Canada's recent isotope crisis has U.S. exploring alternatives
The facility, which provides two-thirds of the world's radioisotopes, was shut down Nov. 18 for safety concerns. It was reopened Dec. 16 by Canadian legislature.
The U.S. does not make any of its own isotopes—importing them from Canada, South Africa and Belgium.
CBC News reported that the National Academy of Science, a group of scientists based in Washington, D.C., that advises Congress on a number of issues, has been asked to consider questions relating to the supply of medical isotopes, and whether the U.S. should consider producing its own.

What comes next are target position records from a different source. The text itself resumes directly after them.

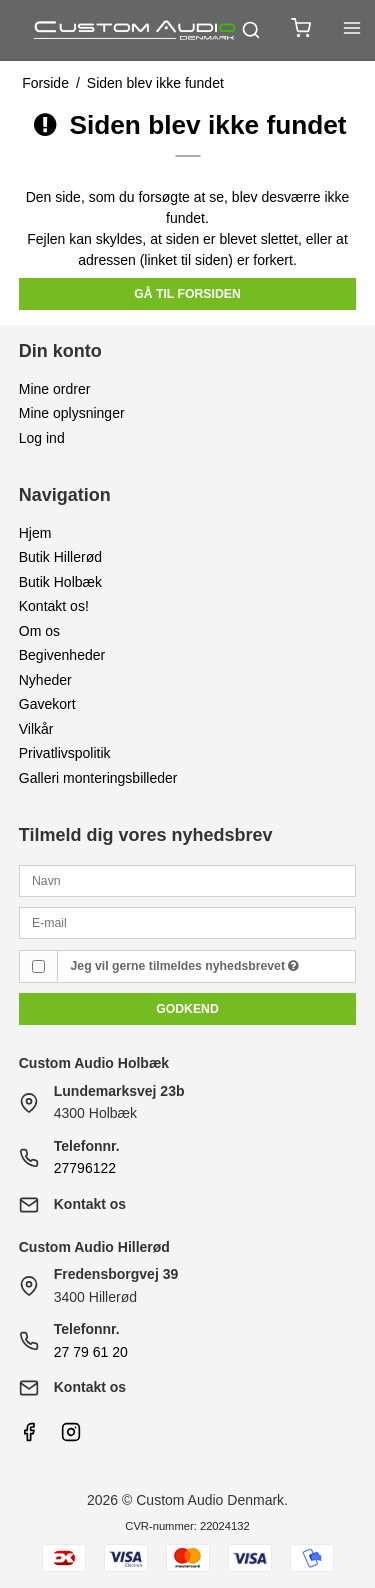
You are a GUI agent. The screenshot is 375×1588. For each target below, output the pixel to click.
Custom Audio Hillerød (94, 1247)
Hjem (35, 533)
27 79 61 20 (91, 1352)
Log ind (42, 438)
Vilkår (36, 729)
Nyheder (45, 680)
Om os (39, 631)
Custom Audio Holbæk (94, 1063)
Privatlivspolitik (65, 753)
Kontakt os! (54, 606)
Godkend (187, 1009)
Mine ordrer (55, 389)
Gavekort (47, 704)
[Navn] (188, 880)
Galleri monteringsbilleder (98, 778)
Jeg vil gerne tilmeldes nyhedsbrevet (185, 966)
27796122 (85, 1168)
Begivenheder (62, 655)
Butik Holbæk (60, 582)
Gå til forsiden (187, 294)
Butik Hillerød (60, 557)
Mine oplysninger (72, 413)
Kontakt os (90, 1204)
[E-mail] (188, 922)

Sandy McEwan, MD, president of the international Society of Nuclear Medicine, said the shutdown of the Chalk River reactor, concerns from the safety commission, and the government's legislation to have it turned back on have led to questions about the future of the government agency that runs the reactor, Atomic Energy of Canada Ltd. (AECL).
"There is huge expertise and huge investment in Canada, and remember AECL reactors are marketed around the world, so anything that suggests there's a problem is a black eye for a major Canadian industry," McEwan said.

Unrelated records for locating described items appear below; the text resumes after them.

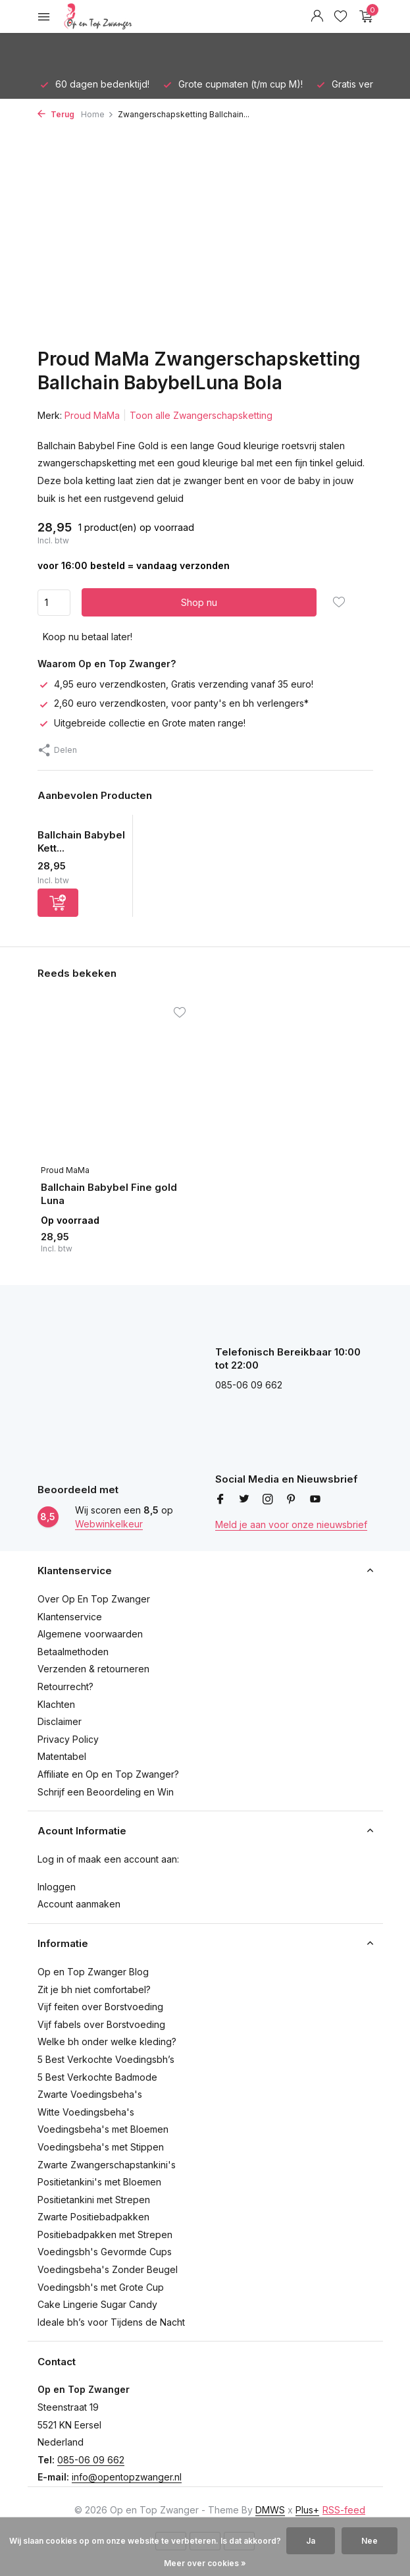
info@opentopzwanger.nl (127, 2476)
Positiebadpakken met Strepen (105, 2234)
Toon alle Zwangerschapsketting (201, 415)
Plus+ (307, 2509)
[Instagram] (268, 1500)
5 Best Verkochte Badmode (97, 2077)
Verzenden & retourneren (93, 1668)
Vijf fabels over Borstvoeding (101, 2024)
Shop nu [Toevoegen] (199, 602)
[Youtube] (315, 1500)
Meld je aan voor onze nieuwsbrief (291, 1524)
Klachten (56, 1704)
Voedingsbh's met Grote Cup (101, 2287)
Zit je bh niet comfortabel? (94, 1989)
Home (97, 114)
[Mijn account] (317, 16)
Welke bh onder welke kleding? (107, 2041)
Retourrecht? (65, 1686)
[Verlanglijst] (340, 16)
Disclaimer (60, 1721)
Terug (56, 114)
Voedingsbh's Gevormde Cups (105, 2251)
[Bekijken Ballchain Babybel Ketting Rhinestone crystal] (81, 822)
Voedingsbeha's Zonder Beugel (108, 2269)
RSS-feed (343, 2509)
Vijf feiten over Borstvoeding (100, 2006)
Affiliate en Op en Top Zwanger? (108, 1774)
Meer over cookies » (205, 2563)
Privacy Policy (68, 1739)
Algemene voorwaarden (90, 1633)
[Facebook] (220, 1500)
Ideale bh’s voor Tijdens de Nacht (111, 2322)
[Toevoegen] (58, 903)
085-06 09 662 (90, 2459)
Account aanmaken (79, 1903)
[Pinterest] (291, 1500)
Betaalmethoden (73, 1651)
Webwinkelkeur (109, 1523)
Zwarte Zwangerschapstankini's (107, 2164)
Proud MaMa (92, 415)
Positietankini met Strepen (94, 2199)
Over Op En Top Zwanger (94, 1598)
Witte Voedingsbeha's (86, 2112)
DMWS (270, 2509)
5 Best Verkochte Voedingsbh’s (106, 2059)
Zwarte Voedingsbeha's (90, 2094)
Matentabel (62, 1756)
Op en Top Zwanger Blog (93, 1971)
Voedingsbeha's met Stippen (101, 2146)
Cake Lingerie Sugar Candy (97, 2304)
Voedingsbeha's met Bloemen (103, 2129)
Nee (369, 2541)
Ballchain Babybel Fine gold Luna (109, 1194)
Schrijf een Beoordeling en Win (106, 1791)
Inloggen (57, 1886)
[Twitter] (244, 1500)
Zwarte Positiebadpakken (93, 2216)
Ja (310, 2541)
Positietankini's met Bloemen (99, 2181)
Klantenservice (70, 1616)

The recent battle between the government and the safety commission can't help, and neither can the ongoing problems with AECL's two reactors —Maple 1 and Maple 2 — both of which are years behind schedule and millions of dollars over budget, he added.
McEwan said that if these reactors come on line soon, Canada can keep its dominance in this industry. If not, he said, the United States will begin to look elsewhere.